__YOUR GOAL__: Return the lines below exactly, please, from the one containing "Click the Stage Name text field" through the last one, both included, and leave out any pictures.

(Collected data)
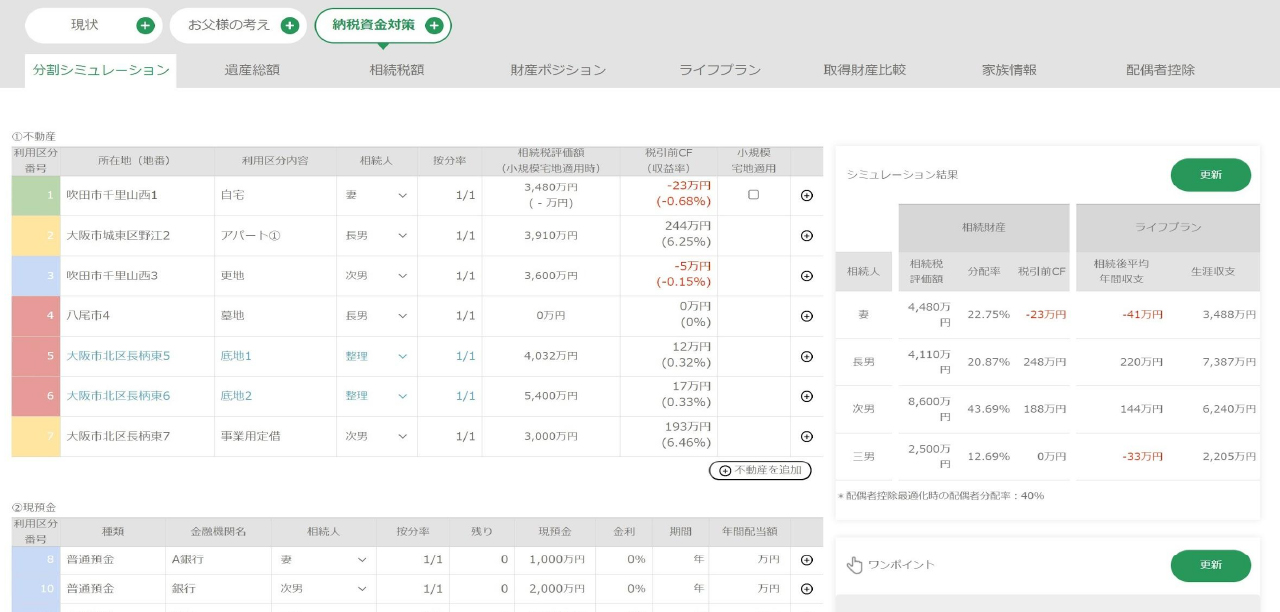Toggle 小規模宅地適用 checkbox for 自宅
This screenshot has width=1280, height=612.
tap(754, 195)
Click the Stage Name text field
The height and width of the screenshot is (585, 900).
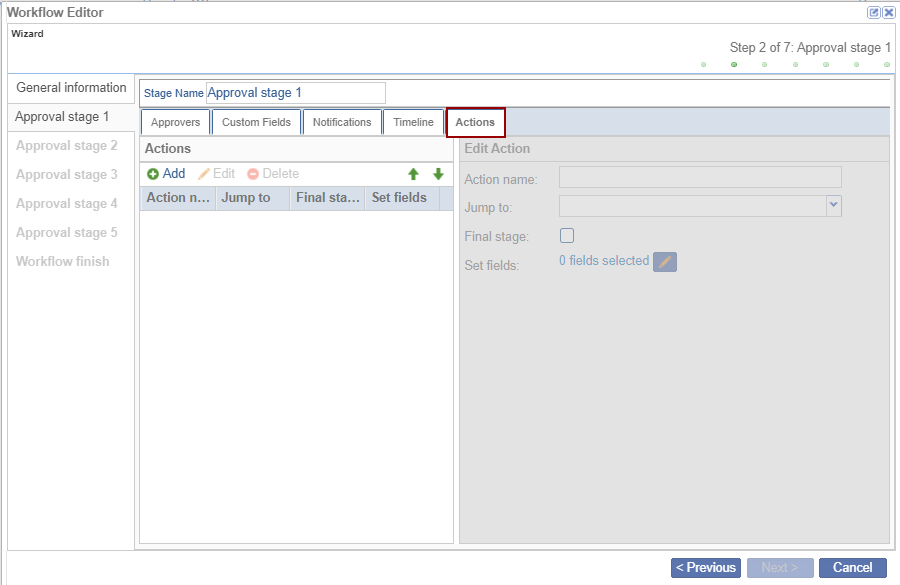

__ANSWER FOR THE TASK__:
Click the Stage Name text field
The height and width of the screenshot is (585, 900).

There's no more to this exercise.